> _DATA_:
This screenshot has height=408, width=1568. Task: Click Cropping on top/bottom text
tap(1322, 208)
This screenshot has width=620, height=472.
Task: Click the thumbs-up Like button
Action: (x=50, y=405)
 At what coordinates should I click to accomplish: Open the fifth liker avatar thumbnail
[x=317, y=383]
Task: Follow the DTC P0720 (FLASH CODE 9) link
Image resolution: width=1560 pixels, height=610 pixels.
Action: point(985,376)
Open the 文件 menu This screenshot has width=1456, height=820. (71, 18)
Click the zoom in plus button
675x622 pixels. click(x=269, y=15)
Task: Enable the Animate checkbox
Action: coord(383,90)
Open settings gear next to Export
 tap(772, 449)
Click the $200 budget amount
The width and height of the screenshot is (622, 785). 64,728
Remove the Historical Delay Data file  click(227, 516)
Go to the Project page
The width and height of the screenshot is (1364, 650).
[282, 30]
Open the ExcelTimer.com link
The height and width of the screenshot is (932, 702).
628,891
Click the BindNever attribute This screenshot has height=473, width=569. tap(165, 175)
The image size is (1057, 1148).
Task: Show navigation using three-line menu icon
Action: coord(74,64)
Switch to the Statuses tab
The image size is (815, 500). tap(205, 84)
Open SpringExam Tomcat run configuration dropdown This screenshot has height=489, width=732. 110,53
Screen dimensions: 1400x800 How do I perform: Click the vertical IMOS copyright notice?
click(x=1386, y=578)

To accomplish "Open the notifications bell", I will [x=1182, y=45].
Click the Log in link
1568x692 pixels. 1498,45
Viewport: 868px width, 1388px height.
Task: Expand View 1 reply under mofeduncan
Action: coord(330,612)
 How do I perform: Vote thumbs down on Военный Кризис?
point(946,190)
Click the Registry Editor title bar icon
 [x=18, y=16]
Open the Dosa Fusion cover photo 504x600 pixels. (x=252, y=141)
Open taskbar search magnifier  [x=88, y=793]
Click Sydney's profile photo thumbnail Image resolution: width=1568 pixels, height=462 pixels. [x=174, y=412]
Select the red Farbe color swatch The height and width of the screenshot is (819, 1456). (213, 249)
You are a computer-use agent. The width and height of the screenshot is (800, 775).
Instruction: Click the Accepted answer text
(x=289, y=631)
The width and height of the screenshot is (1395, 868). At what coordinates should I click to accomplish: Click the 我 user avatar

> _YOUR OBJECTIVE_:
Print the line containing "How do I perform: Vote", then every line after it through the last line of the records, each exactly as written; nothing else belongs in the answer.

> _RESULT OF THE EXERCISE_:
 How do I perform: Vote thumbs down on Военный Кризис?
point(946,190)
Click the Registry Editor title bar icon
 [x=18, y=16]
Open the Dosa Fusion cover photo 504x600 pixels. (x=252, y=141)
Open taskbar search magnifier  [x=88, y=793]
Click Sydney's profile photo thumbnail Image resolution: width=1568 pixels, height=462 pixels. [x=174, y=412]
Select the red Farbe color swatch The height and width of the screenshot is (819, 1456). (213, 249)
You are a computer-use agent. The width and height of the screenshot is (800, 775).
Instruction: Click the Accepted answer text
(x=289, y=631)
The width and height of the screenshot is (1395, 868). At what coordinates should I click to accomplish: Click the 我 user avatar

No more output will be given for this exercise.